Case ID: f-appx_587/html/0328-01.html
Source: Caselaw Access Project
Author: {"author": "", "license": "Public Domain", "url": "https://static.case.law/"}
Date Created: 2024-08-24T03:29:51.129683

Willie J. WALTON, Plaintiff-Appellant, v. NATIONAL INTEGRATED GROUP PENSION PLAN, et al., Defendants-Appellees.
    No. 14-1819.
    United States Court of Appeals, Seventh Circuit.
    Submitted Dec. 11, 2014.
    
    Decided Dec. 12, 2014.
    Willie J. Walton, Chicago, IL, pro se.
    Barry M. Bennett, Attorney, Dowd, Bloch & Bennett, Chicago, IL, Kathleen Keller, Attorney, Bredhoff & Kaiser,. PLLC, Washington, D.C., for Defendants-Appellees.
    Before DIANE P. WOOD, Chief Judge, JOEL M. FLAUM, Circuit Judge, ILANA DIAMOND ROVNER, Circuit Judge.
    
      
       After examining the briefs and record, we have concluded that oral argument is unnecessary. Thus the appeal is submitted on the briefs and record. See Fed R.App. P. 34(a)(2).
    
   ORDER

Willie Walton disputes the amount of his monthly pension benefit from National Integrated Group Pension Plan, a multiem-ployer retirement plan. Walton sued the Plan and its Board of Trustees, claiming what the district court understood to be a challenge to the benefit calculation arising under the Employment Retirement Income Security Act, 29 U.S.C. §§ 1001 to 1461. The court granted summary judgment for the defendants, reasoning that it was undisputed that the calculation was correct because Walton had worked only briefly for a single employer that was contributing to the Plan, and that he was not entitled to a lump-sum distribution. We affirm that decision.
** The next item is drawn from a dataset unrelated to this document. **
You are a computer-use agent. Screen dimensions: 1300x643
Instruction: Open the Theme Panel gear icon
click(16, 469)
Walton worked for American Steel Container Corporation from October 1988 through December 1989. At that time American Steel Container was a Plan participant, and Walton earned one pension-benefit unit for his 14 months’ service. He did not work at the company long enough for his benefits to vest, but when American Steel Container withdrew from the Plan in 1993, its share of the pension fund’s assets was greater than its outstanding obligations to vested employees. The surplus was committed to providing a pension benefit to employees who were not vested, including Walton, based on the terms of the Plan’s existing agreement with American Steel Container. Walton’s one benefit unit entitled him to $8.10 per month for life beginning at age 65.

When Walton received his first check after turning 65, he thought it was too small and asked the Plan to verify the benefit amount. The Plan wrote Walton explaining the calculation, but he refused to accept this answer. The Plan sent more letters, but none of them satisfied Walton. Eventually he demanded that the Plan stop sending the monthly checks and end all communication with him. The Plan agreed to stop mailing benefit checks without Walton’s consent but told him that other mailings containing disclosures required by law still must be sent.
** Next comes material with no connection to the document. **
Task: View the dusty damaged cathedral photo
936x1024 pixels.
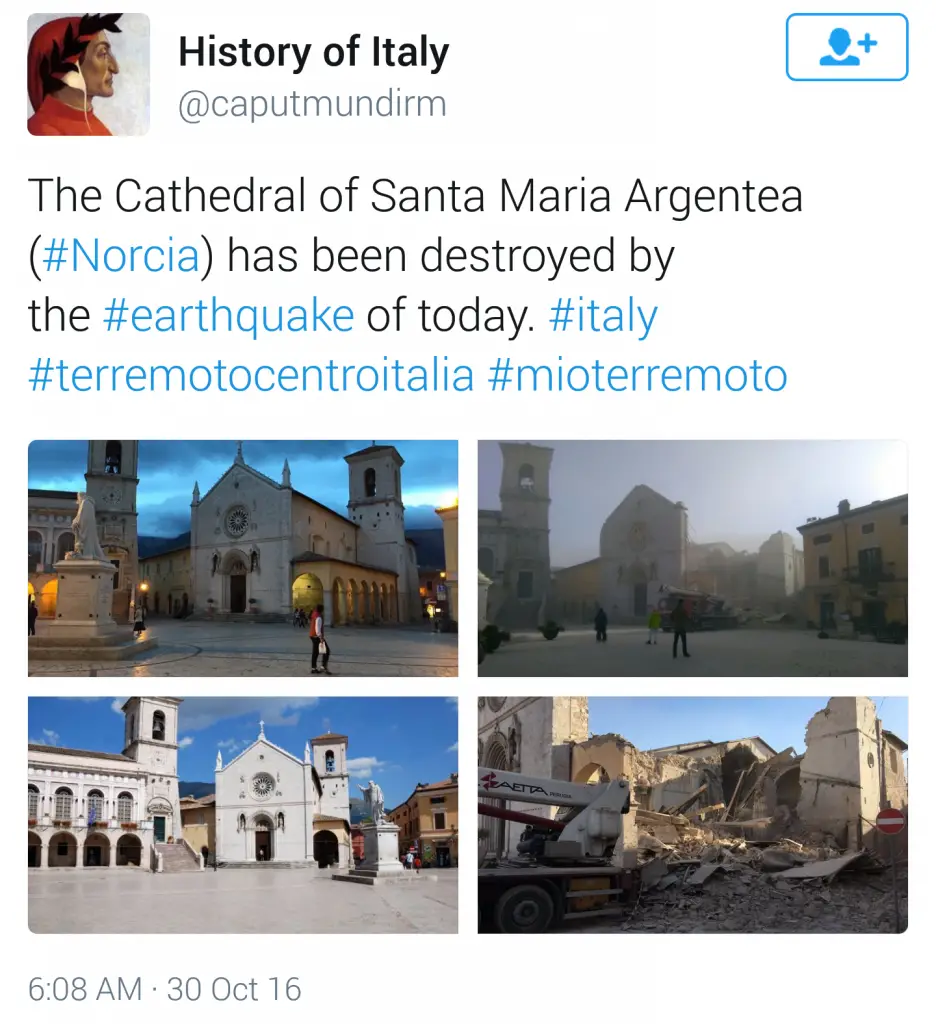Action: (x=692, y=558)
Walton then sued. The district court construed his claims for breach of contract, discrimination, and “malfeasance” as arising under ERISA, see 29 U.S.C. §§ 1132(a)(1)(B), 1140, 1104(a)(1), and thus within its subject-matter jurisdiction. On those claims the court granted summary judgment for the defendants after concluding that Walton had been receiving the benefit amount he was due, and that he lacked evidence of discrimination or breach of fiduciary duty by the Plan. The court then dismissed Walton’s remaining state-law claims, including a claim of “harassment,” on the ground that ERISA preempts them. See id. § 1144(a).
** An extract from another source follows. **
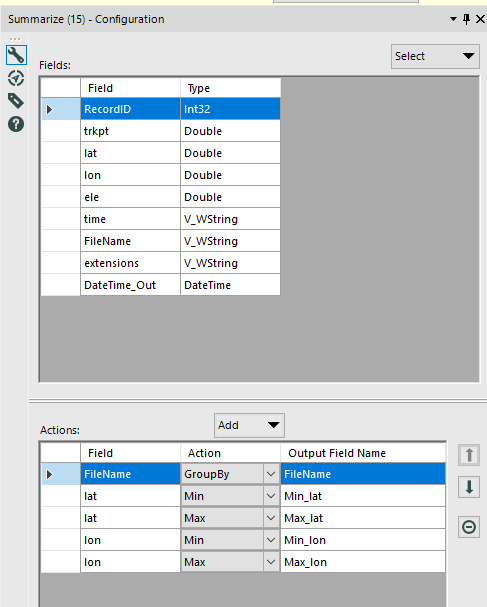Open the Select dropdown
This screenshot has height=607, width=487.
pyautogui.click(x=435, y=57)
Litigants who appeal an adverse judgment must identify their disagreements with that decision. See Cole v. C.I.R., 637 F.3d 767, 772-73 (7th Cir.2011); Anderson v. Hardman, 241 F.3d 544, 545 (7th Cir.2001). We read pro se briefs liberally, Anderson, 241 F.3d at 545, but we cannot see anywhere in Walton’s opening brief an argument that the district court erred in evaluating the evidence at summary judgment. Walton’s disappointment with the small amount of his monthly pension benefit is evident, but the Plan’s explanations for why it concluded that Walton was eligible for a pension annuity, and how it arrived at the monthly amount, were undisputed. Because the pension-plan documents give the administrator responsibility for interpreting its provisions and determining benefit eligibility, we cannot disturb the administrator’s explanations unless they are “downright unreasonable.” See Williams v. Aetna Life Ins. Co., 509 F.3d 317, 321-22 (7th Cir.2007); see also Sisto v. Ameritech Sickness & Accident Disability Benefit Plan, 429 F.3d 698, 700 (7th Cir.2005). The Plan’s explanations are reasonable in light of the evidence. The plan documents explicitly provide that, if a withdrawing employer’s share of the pension-fund assets exceeds its liabilities to vested employees, the surplus will be used to provide pension benefits to employees who were not vested. According to the Plan and its Board, this is indeed what happened with Walton. The defendants also submitted evidence that workers accrued one benefit unit for each full year of employment with a Plan participant, that Walton did not work for any participant except. American Steel Container, that the benefit level effective during Walton’s employment was $8.10, and that each annuitant receives a monthly check equal to the benefit level times his or her total benefit units.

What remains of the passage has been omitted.